Omniscient means all-knowing in a story, not all-telling
of everything that happened while the story was going on. Also, Omniscient means all-knowing, NOT all-powerful. That would be Omnipotent. Sometimes I think people
see "Omniscient" and get so awestruck, the rest of the name for this
narrative mode gets forgotten.
Here it is: 3rd Person Omniscient
Point of View.
What does this mean? Try thinking of it this way. The Omniscient
Narrator as a foreign news correspondent in your world's story. He's a reporter.
The story unfolds from his Point of View. He doesn't have the "godly"
power of "dipping into" your characters' heads. He doesn't need to.
Dude knows everything already. He
exists in the story to report events
as they unfold.
Let's poke at that dead horse. Point of View is the locus
from which the story is experienced and reported, aka viewpoint, aka narrative
mode. So you're already familiar with 1st Person POV ("I am
going to tell a story as it happens to me.") and 3rd Person POV
Limited ("He/She is going to tell a story as it happens to him/her.").
3rd Person Omni (aka Omni POV or just Omni) can
look like "Let me tell you a story
in which I don't actually participate in." Think of it like this: an
all-knowing entity, pretending to be a Star Trek Captain who adheres strictly
to the Prime Directive. No interference whatsoever. Right now, let's say it's Starfleet
Captain Morgan Freeman, and he must report what happened in his very unique,
very distinctive voice.
That's the heart of
it. 3rd POV Limited and 1st POV Limited are both participants in
the story, play roles in the story, have stakes on the outcome of the story. 3rd POV Omni is not a participant, but exerts a presence in the way the story is told.
Sometimes, the presence is palpable and distinctive. It can
hit you in the first line: something along the lines of "Come, gentle
reader. Bend your ear to this tale I present." Or a few pages in: "If
you're of a tender soul and sensitive to such titillating taboo topics, pray
avert your gaze from the next scene for in it yadda yadda."
Sometimes, though, the narrator isn't as obnoxious. In fact,
sometimes the narrator is transparent, and the text seems like 3rd Lim. You might go pages into a book,
unsure, since the story starts off following one of the protags through some
worldbuilding stuff. 3rd POV Lim and 3rd POV Omni share
that 3rd POV prefix and thus share the same pronoun bank. Characters
will be referred to as He/She/It.
Let's move on to Omni and headhopping by taking a look at
your epic historical fantasy on anthropomorphic space-travelling racehorses.
Who are some of the main characters?
"There's Wa'frio'ffill'kroebedo, the main dude, and
Heo'gell'baran, the love interest, and –"

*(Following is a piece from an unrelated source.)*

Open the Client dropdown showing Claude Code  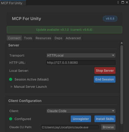point(81,111)
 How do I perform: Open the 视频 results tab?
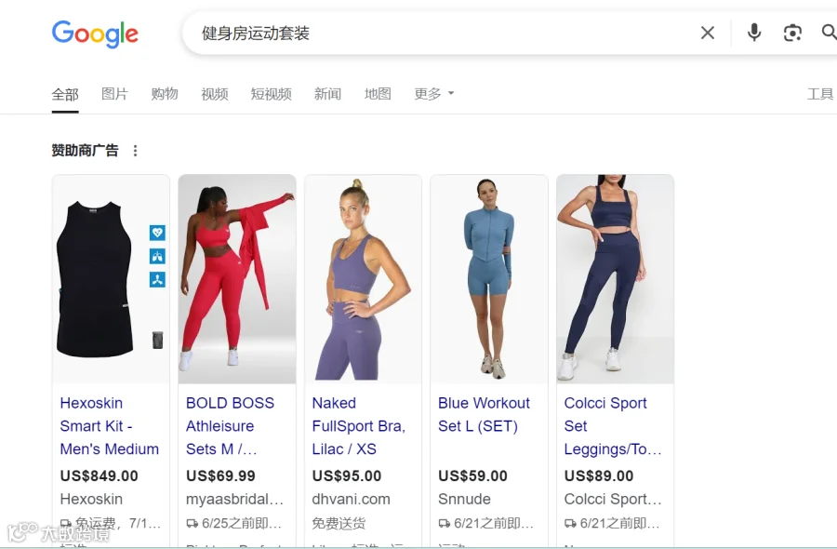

WTF. Let's call your main protag Waterbed and his love
interest Honeybear. Say you're writing 3rd POV Lim from Waterbed's
POV in chapter 1. If, within the same paragraph a few pages in, you suddenly
switch to describing Honeybear's feelings, that would be headhopping. In 3rd
POV Limited, the POV is LIMITED by the POV character's meat head. Hopping out
of Waterbed's meat head to get into Honeybear's meat head is therefore headhopping.
If you wrote in 3rd POV Omni, the narrator is
all-knowing. The Narrator already knows
what everyone's feeling and junk. To the Narrator, the meat heads are
transparent, thus, no need to get into or out of them. Frex, why would I bother
trying to get into your meat head if I already know exactly what you're thinking/feeling in the past/present/future.
Seriously. Why would I bother? I would simply say what you're thinking and
feeling so the story makes sense.
Logically then, it follows that we can use the term
"headhopping" to refer to a switching from one limited POV to another (aka, hopping out of a meat head). But in
Omni, that meat and bone limitation doesn't exist, therefore the term
"headhopping" has no application. Me saying "You're headhopping!" while reading your Omni POV would be like me saying "You
can't lane change, fool!" if we're traveling through space, in which there
are no lanes.
What might actually be happening in Omniscient POV when that
criticism of "you're head hopping" pops up is this: the transitions
between the narrator reporting different character's thoughts are too abrupt.
Frex: Waterbed felt shy. Honeybear was horny. Waterbed
needed time to – Honeybear suddenly felt hot in the room. Waterbed tried to
leave. Honeybear tackled him. Etc. It's
like listening to a little kid tell you about attending his first birthday
party. "There was a clown. And the clown did this. And boy was mom mad.
But Dad thought it was so funny. The clown magicked the cat. And boy did Dad
think that was so funny. But Mom, she started yelling. And dad was all…"
Quick fix for this? Slow down, Skippy. Seriously. Slow down
the switches. I'm not saying you need oodles of sentences describing Waterbed
and Honeybear looking at each other. And for the love of glob, don't resort to
using phrases like "Waterbed touched his mustache" or "Waterbed
tossed his hair" to show you're switching from reporting Honeybear's
thoughts and feelings to Waterbed. Within each scene, try spending the most
time reporting the feelings and thoughts of the character who has the most at
stake. (Think Frodo when he's all, ZOMG, Gandalf, idk if I can leave the shire!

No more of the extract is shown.